Mike LaRoche

Personal information
- Born: May 24, 1946 Ardmore, Oklahoma, United States
- Died: July 30, 2020 (aged 74) Granite Bay, California, United States
- Listed height: 6 ft 4 in (1.93 m)
- Listed weight: 200 lb (91 kg)

Career information
- High school: Fillmore High School
- College: Cal Poly
- ABA draft: 1968: Additional round
- Drafted by: Los Angeles Stars
- Playing career: 1968–1968
- Position: Shooting Guard
- Number: 14

Career history
- 1968–1969: Los Angeles Stars

Career highlights
- 3x All-CCAA (1966–68)

= Mike LaRoche =

Mike LaRoche (May 24, 1946 – July 30, 2020) was an American professional basketball player in the American Basketball Association, rostered briefly in the 1968–69 season with the then-Los Angeles Stars.

== Early life ==
LaRoche attended Fillmore High School, and in 2010 was inducted into the school's inaugural Hall of Fame.

== College career ==
Playing for Cal Poly, LaRoche was the CCAA's leading scorer in 1966–67, and earned all-conference status three consecutive times.

Collegiate Statistics
|  | GP | Total Rebounds | Reb. Avg. | Total Points | Scoring Avg. |
|---|---|---|---|---|---|
| 1965–66 | 24 | 127 | 5.3 | 445 | 18.5 |
| 1966–67 | 23 | 200 | 8.7 | 550 | 23.9 |
| 1967–68 | 23 | 178 | 7.7 | 505 | 21.9 |
| Career | 70 | 505 | 7.2 | 1,500 | 21.4 |

== Professional basketball ==
Los Angeles selected LaRoche with a pick in the additional rounds of the 1968 ABA Draft. Standing 6-foot-4, 200 pounds, LaRoche signed with the Stars in June 1968, for $12,000 with a signing bonus of $3,000, after scoring eight points each in two summer intrasquad games at the L.A. Sports Arena. Of the signing, L.A. coach Bill Sharman commented: "LaRoche showed us a lot during our rookie summer camp. He is a fine shooter, very aggressive and an excellent defensive player."
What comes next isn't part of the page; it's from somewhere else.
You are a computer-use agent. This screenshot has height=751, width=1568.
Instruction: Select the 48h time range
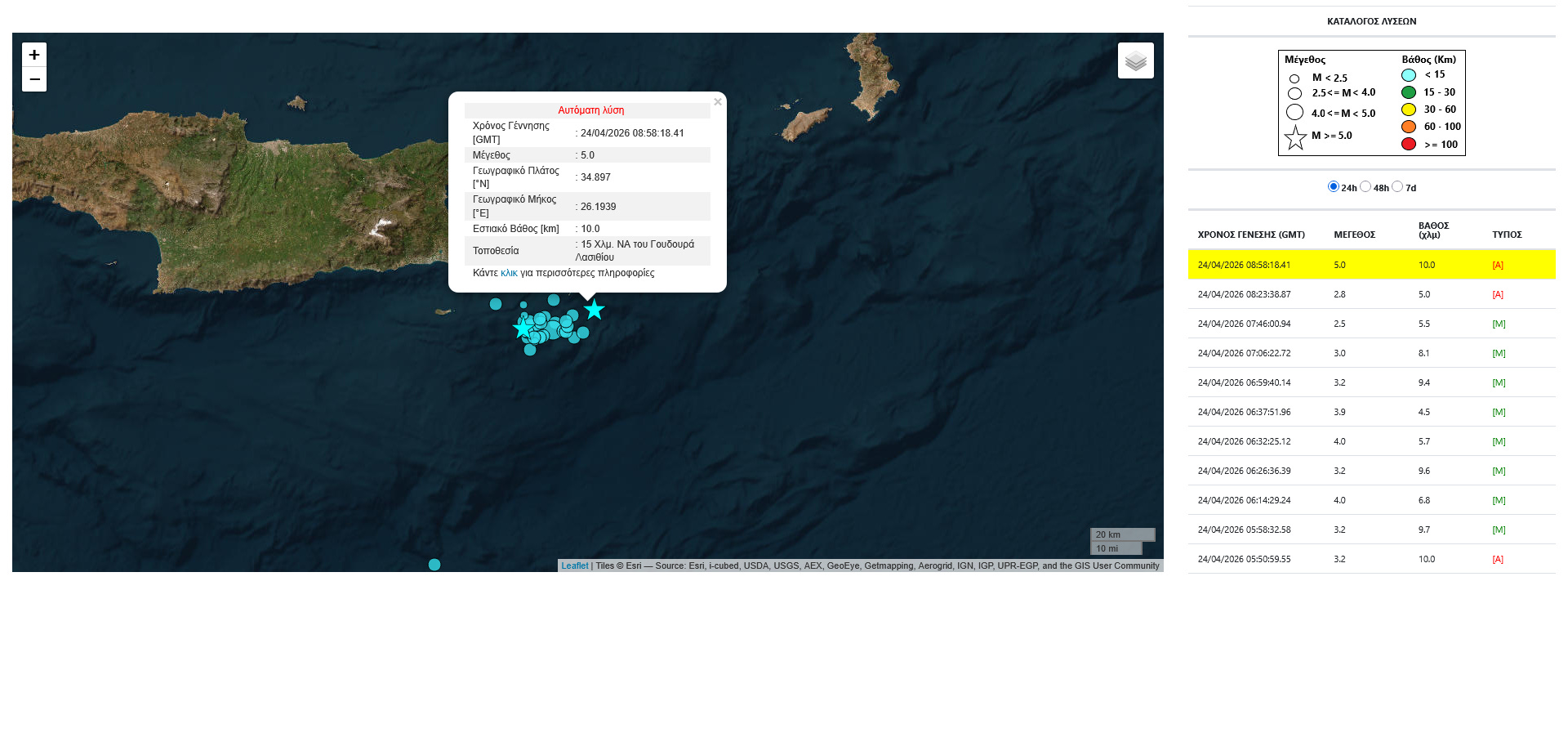point(1365,186)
He was assigned uniform number 14, and netted 14, 26 and then 10 points in a trio of the club's preseason scrimmages.

While then rostered for the Stars' first two regular-season games, LaRoche did not see any floor time during either of the two games, and thereafter was released.

After basketball, he went on to a lengthy law career.